The worldwide spread of the COVID-19 virus has had an impact on families in numerous ways. For people who are divorced or having marital problems, the complications have been even harder, and less-widely recognized. There have been numerous cases of divorced parents arguing about how to arrange visitation during the pandemic, with disagreement over how strictly they must adhere to safety guidelines as the basis for some parents’ refusal to return their children.
One of the more obscure aspects of the law that affects divorced or separated parents is that of parental abduction. When one parent doesn’t return a child to the other parent as legally agreed upon, that can trigger a host of legal actions. If all of that is going on in a single country, its legal system will turn to its own code of law and rules about child custody to decide what to do.
Even more complicated, though, are the cases in which the parental abduction is international, with one parent taking the children to a different country or keeping them there while the other parent tries to get them back. The agreement known as the Hague Convention on the Civil Aspects of International Child Abduction sets rules for how the legal systems of each country should resolve cases of child abduction and where the cases should be resolved. (See “A Child in a Strange Land,” in AmiLiving Issue #82.)
According to Jay Hait, an attorney who heads a law practice in Israel that specializes in family law and handles many Hague cases, the coronavirus pandemic has had some effect on these cases, although maybe not in the way you might think.
A personal story
Jay’s focus came about because of his own life story.
○ ○ ○ ○ ○ ○ ○
- Task list -
1. In the article on parental abduction during the pandemic, what does the Hague Convention on the Civil Aspects of International Child Abduction set rules for?
2. Write the next part of the article on parental abduction during the pandemic, picking up after its final sentence.

- Collected material -
○ ○ ○ ○ ○ ○ ○
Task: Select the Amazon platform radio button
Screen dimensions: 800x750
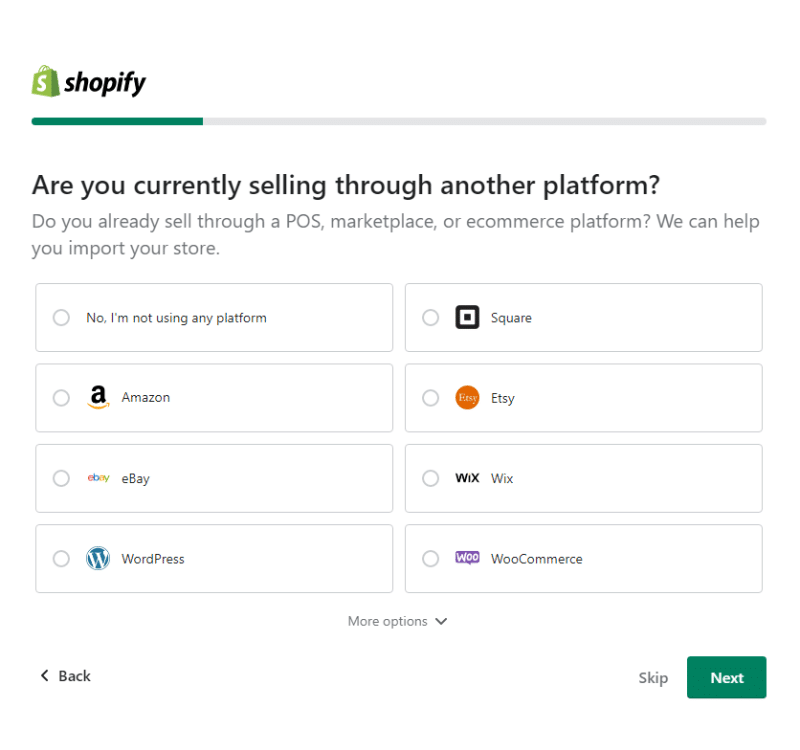Action: pos(60,397)
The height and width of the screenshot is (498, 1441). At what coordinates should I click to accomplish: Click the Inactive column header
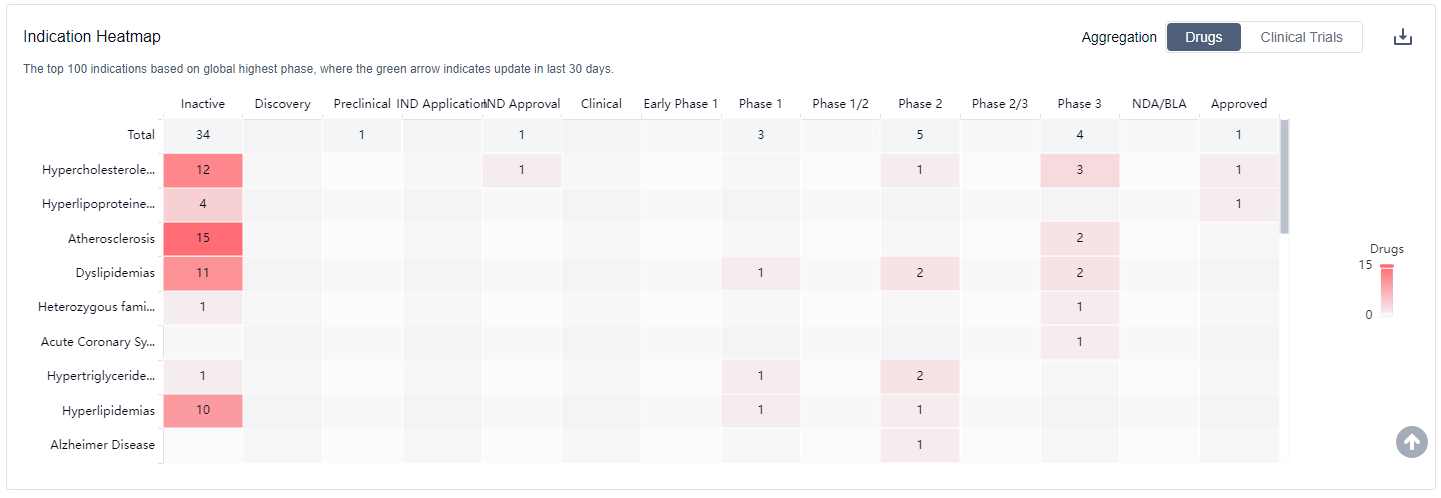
○ ○ ○ ○ ○ ○ ○
- Per-task outputs -
1. It sets rules for how each country's legal system should resolve child abduction cases and where those cases should be resolved.

2.
Originaly from the United States, he had lived in Israel for a few years in the 1980s, during which time he served in the Israeli Defense Forces and also attended university. Back in the States, he became a lawyer in 1997 and was working in a practice in New York.
“When I came back to Israel in 2004 I married an Israeli, and at first I was flying back and forth. Unfortunately, that didn’t work out too well and we ended up getting divorced, and I got custody of our three minor children. I soon realized that my original plan to fly back and forth to New York wasn’t going to work, so I ended up changing my area of law so I could get a license in Israel. In the United States, I’d practiced securities law. Because I saw how messed up the system was, I started a family law practice with four employees. One of the things we are known for is kidnapping cases.”
Jay explained that his work resonates with him personally.
“It’s very emotional for me, because I believe that if people want to raise their children in Israel they should be doing that,” he said. “But there’s a proper way to do it. You don’t just say to someone, ‘Let’s go to Israel,’ and then make it permanent.”
The definition of “abduction”
Although the legal term for these cases is “parental abduction,” Jay says that most of his cases don’t involve what we would typically think of as a kidnapping. Rather, some involve a divorced parent refusing to return children who have come for a visit. Others are simply a disagreement about where a family should live.
“In Israel, we have a large immigrant population, but a certain percentage move here and say, ‘Hey, this isn’t what I thought it would be.’ They want to go back to where they came from. But wham! They can’t just go back.”
Of course, the parent who wants to return to America could go back on their own, but if he or she wants the right to bring the child along, they need to file a Hague case.
Jay’s description of these cases startled me, because I had thought that Hague cases usually involved situations in which a couple was already divorced or separated. But in fact, he said that in many instances the marriage was functional up until the dispute over where the family should live.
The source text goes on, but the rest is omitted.